In our patient, the results of investigations also posed a diagnostic challenge. The CPK was high on initial presentation. High CPK is related to rhabdomyolysis; a rarely reported complication of NMDAR encephalitis as a consequence of the excessive muscle contraction associated with the agitation [22].

Furthermore, the results of CSF analysis and brain MRI were normal in our patient. Normal CSF and normal neuro-imaging are present in more than half of infants and toddlers with NMDAR encephalitis [4,10,8], posing another challenge for initial diagnosis, especially in countries where diagnostic titers are not available.
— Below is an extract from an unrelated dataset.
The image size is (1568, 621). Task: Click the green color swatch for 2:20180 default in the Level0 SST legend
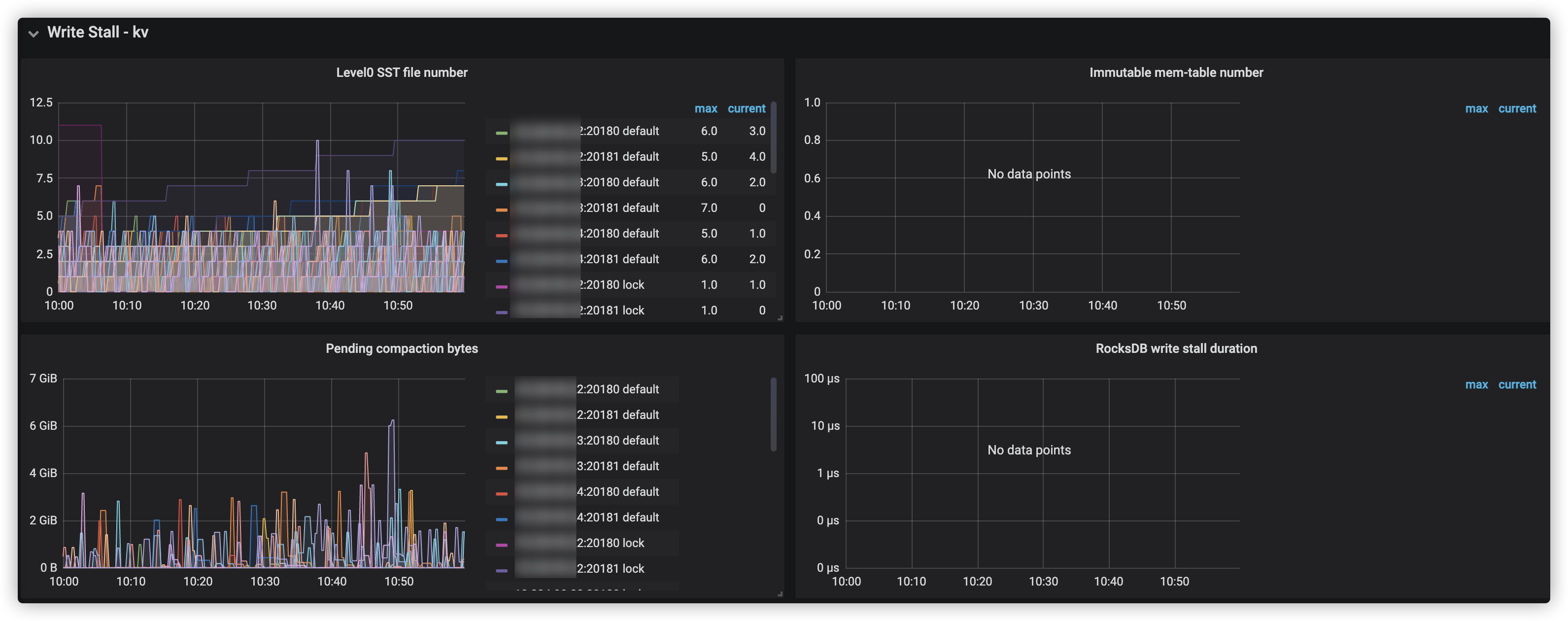[502, 132]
The diagnosis of anti-NMDAR encephalitis is confirmed upon the detection of anti-NMDAR autoantibodies in serum and cerebrospinal fluid (CSF) [23].
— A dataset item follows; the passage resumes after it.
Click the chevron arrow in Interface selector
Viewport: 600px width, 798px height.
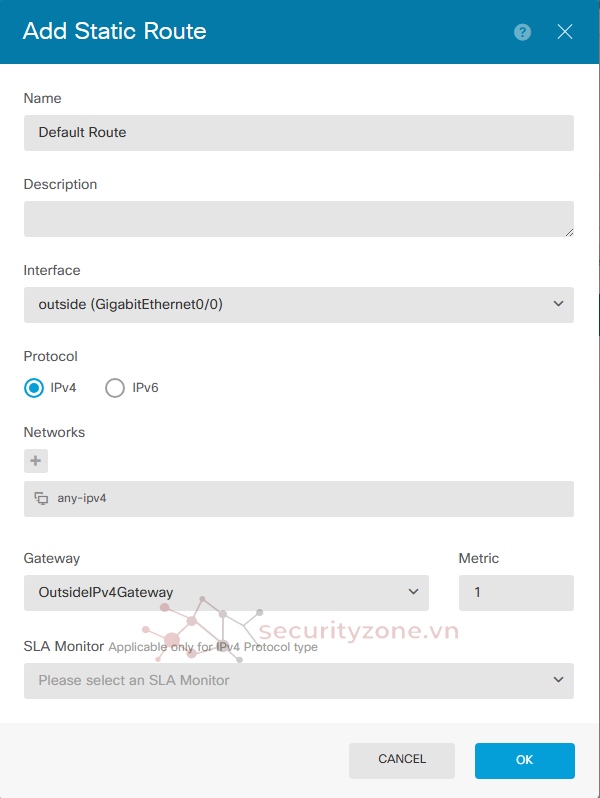point(558,304)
Our patient responded only partially to IVIG and methylprednisolone and she relapsed monthly, which necessitated the use of plasma exchange and Rituximab. Currently, no guidelines exist for the treatment of NMDAR encephalitis in children. Commonly used first line immune-therapies include high-dose corticosteroids, IVIG and plasmapheresis. Second-line therapies include rituximab and cyclophosphamide [14,24]. Within only hours of the plasma exchange there was a marked improvement in our patient's behaviour and social interaction. Plasma exchange was reported to be used in a small proportion of pediatric cases, however, full recovery or partial improvement immediately after plasma exchange was reported in 63.5% of pediatric patients [25].
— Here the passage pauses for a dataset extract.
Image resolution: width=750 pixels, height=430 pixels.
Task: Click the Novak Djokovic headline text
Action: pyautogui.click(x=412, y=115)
Our patient improved gradually. Earlier treatment of anti-NMDAR encephalitis is associated with better outcomes [26]. Children have been reported to recover faster than adults [27], usually within six months [27]. Toddlers have a good prognosis, with full recovery in 67% of patients and no reports of mortality [3].

In conclusion, we believe that NMDAR encephalitis is probably underreported in infants and toddlers. This case, initially presenting with behavioral changes and autistic features, highlights the diagnostic challenges presenting in this age group.

Conflicts of interest

All authors declare no conflict of interest.